Des zones d’attente spéciales, à l’instar de celles existant dans les aéroports, peuvent être créées pour faire face à l’arrivée « d’un groupe d’au moins dix étrangers en dehors d’un point de passage frontalier en un même lieu ou sur un ensemble de lieux distants d’au plus dix kilomètres ». La zone s’étend du lieu de découverte jusque la frontière la plus proche.

La CIMADE souligne le fait que les sénateurs
ont ainsi refusé de restreindre le droit au séjour des étrangers malades comme de reculer l’intervention du juge à cinq jours au lieu de deux actuellement. Ils ont aussi supprimé l’article étendant la déchéance de la nationalité, mesure polémique annoncée par Nicolas Sarkozy lors du discours de Grenoble de cet été. Sans compter que les sénateurs ont adopté quelques amendements proposés par l’opposition qui n’avaient pas été discutés lors de la première lecture à l’Assemblée (droit au séjour de plein droit pour les conjoint(e)s de Français(e) ayant perdu leur époux(se) ou encore création d’un recours suspensif en cas d’arrêté de réadmission ( Dublin).

Ils ont encore refusé la pénalisation des mariages « gris », définis comme « fondés sur une tromperie volontaire », et ont choisi d’intégrer le fait de « dissimuler ses intentions à son conjoint » dans la législation sur les mariages frauduleux ou « blancs » et de conserver l’actuelle échelle des peines de 5 ans d’emprisonnement et de 15.000 euros d’amende - contre 7 ans d’emprisonnement et 30.000 euros d’amende votés par les députés -.

Mais ils ne se sont pas opposés pour autant à l’amendement du gouvernement qui pourrait créer un « Guantanamo à la française » s’il était définitivement adopté.
[Cimade, 11/02/2011]

Cependant, comme l’AFP qui n’hésite pas à écrire : « Le texte, voté à main levée, sera de nouveau examiné pour une seconde lecture par l’Assemblée le 8 mars.
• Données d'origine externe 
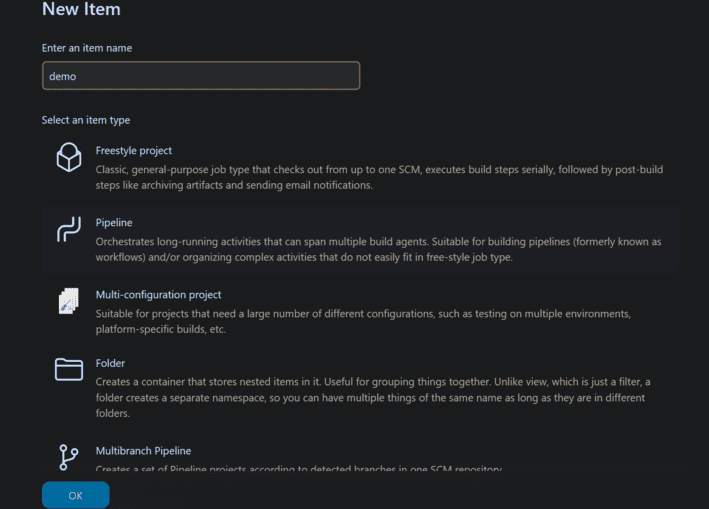Click the Select an item type label
The image size is (709, 509).
(x=86, y=120)
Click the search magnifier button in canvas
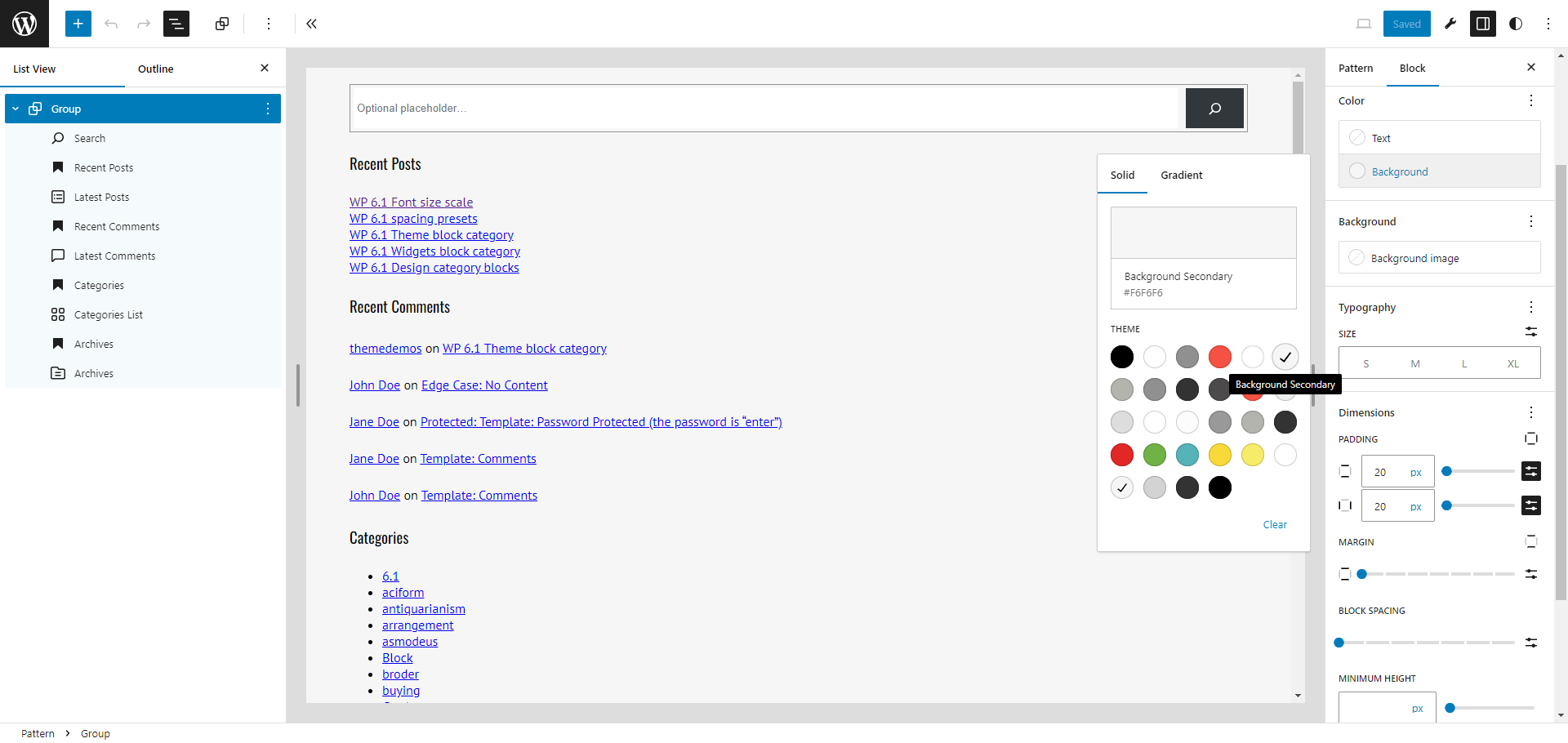 tap(1214, 109)
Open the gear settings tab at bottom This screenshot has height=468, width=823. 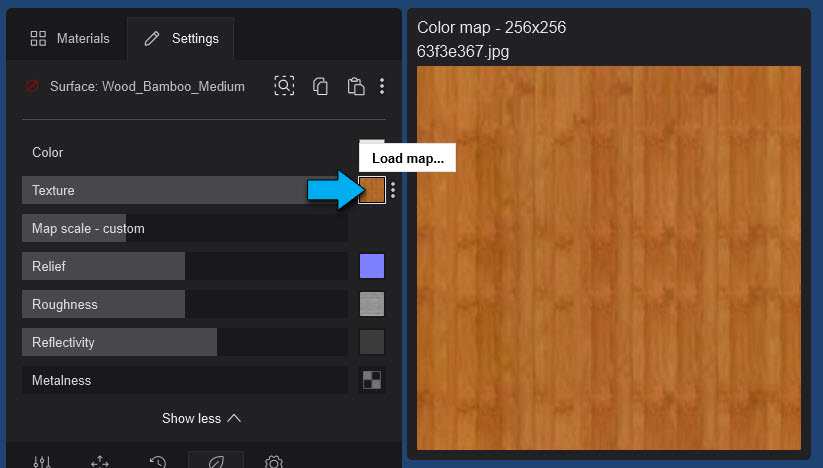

Même si de nombreux députés de la majorité avaient eu quelques états d’âme devant les aspects les plus sécuritaires du texte, les mesures-phare du projet initial devraient cependant être rétablies. Le ministre de l’Intérieur, Brice Hortefeux, qui défendait le texte, a d’ailleurs rappelé jeudi que la Constitution donnait le dernier mot aux députés. »

Ainsi Brice Hortefeux ne se souci guère du débat soulevé par les sénateurs et reste confiant. Le principal étant, que les trois dispositifs consolidant la forteresse européenne n’aient suscitées aucun remous.